The answer consists solely of the lines running from the one with "Viewport: 762px width, 419px height." through the final line below, transcribed exactly and without any pictures.

Material shown:
:::::

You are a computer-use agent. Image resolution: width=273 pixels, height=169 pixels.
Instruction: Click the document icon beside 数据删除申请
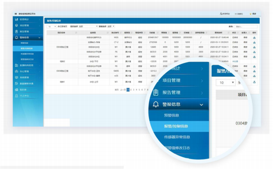[x=16, y=84]
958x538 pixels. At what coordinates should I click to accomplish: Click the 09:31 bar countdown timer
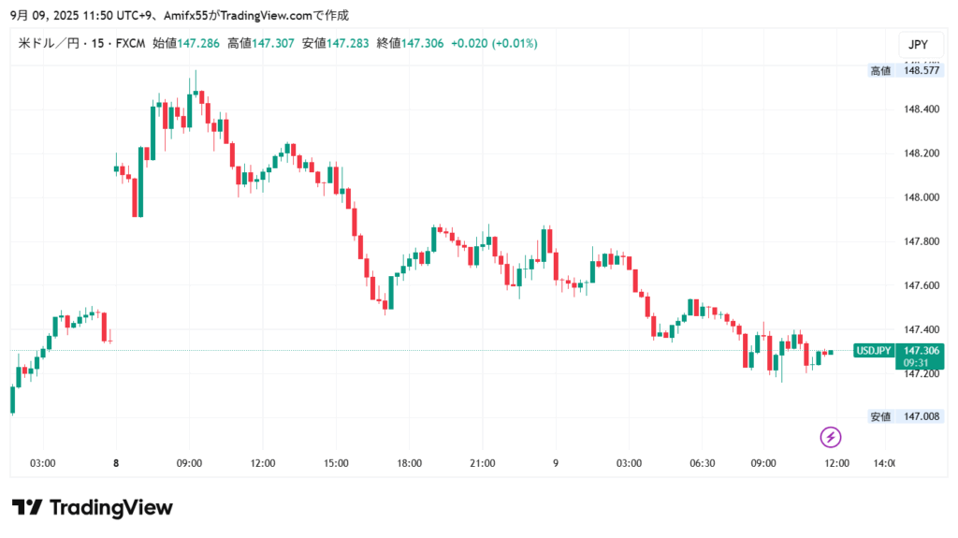point(914,363)
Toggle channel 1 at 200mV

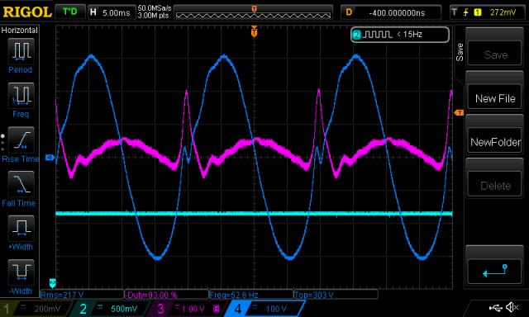pyautogui.click(x=35, y=309)
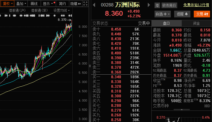Click the 港 market badge
This screenshot has width=212, height=122.
tap(157, 5)
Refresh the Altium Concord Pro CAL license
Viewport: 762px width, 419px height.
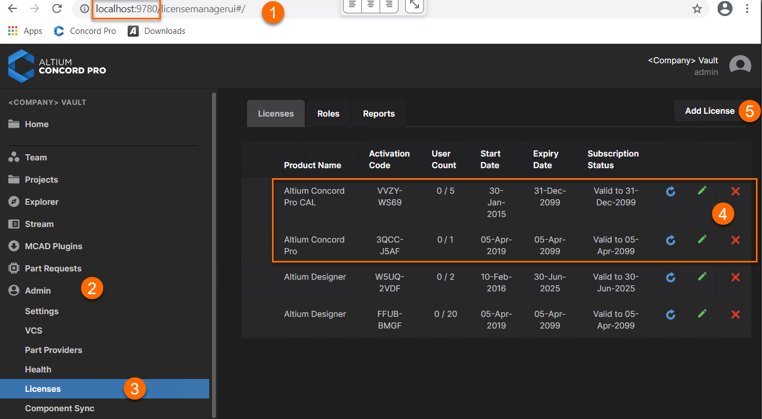670,191
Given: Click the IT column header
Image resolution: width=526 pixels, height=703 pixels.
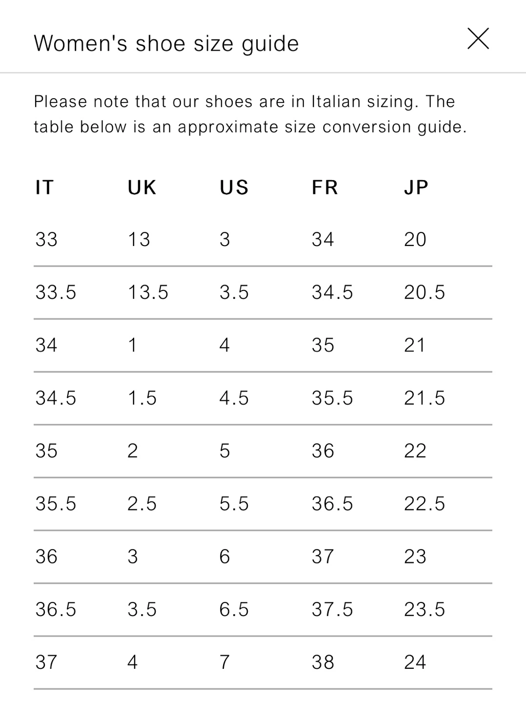Looking at the screenshot, I should click(x=44, y=187).
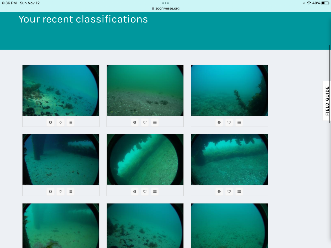This screenshot has width=331, height=248.
Task: Open collection list for third second-row image
Action: point(239,191)
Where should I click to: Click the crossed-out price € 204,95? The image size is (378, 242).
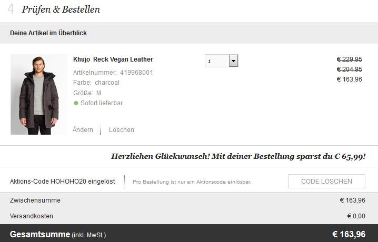[x=351, y=69]
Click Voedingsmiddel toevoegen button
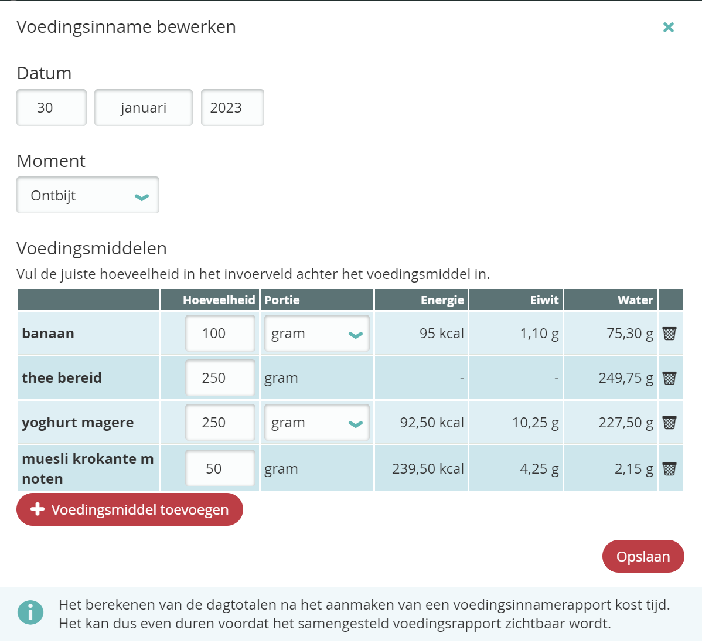Screen dimensions: 702x643 130,509
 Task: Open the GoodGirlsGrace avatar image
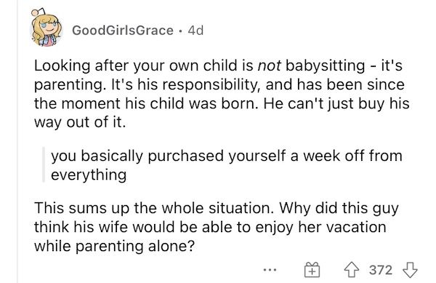pyautogui.click(x=46, y=27)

:::::

Expected answer:
Viewport: 762px width, 419px height.
670,191
Given: Click the IT column header
Image resolution: width=526 pixels, height=703 pixels.
Looking at the screenshot, I should click(x=44, y=187).
This screenshot has width=331, height=248.
Task: Open collection list for third second-row image
Action: point(239,191)
Where should I click to: Click the crossed-out price € 204,95? The image size is (378, 242).
[x=351, y=69]
Click Voedingsmiddel toevoegen button
Screen dimensions: 702x643 130,509
 Task: Open the GoodGirlsGrace avatar image
pyautogui.click(x=46, y=27)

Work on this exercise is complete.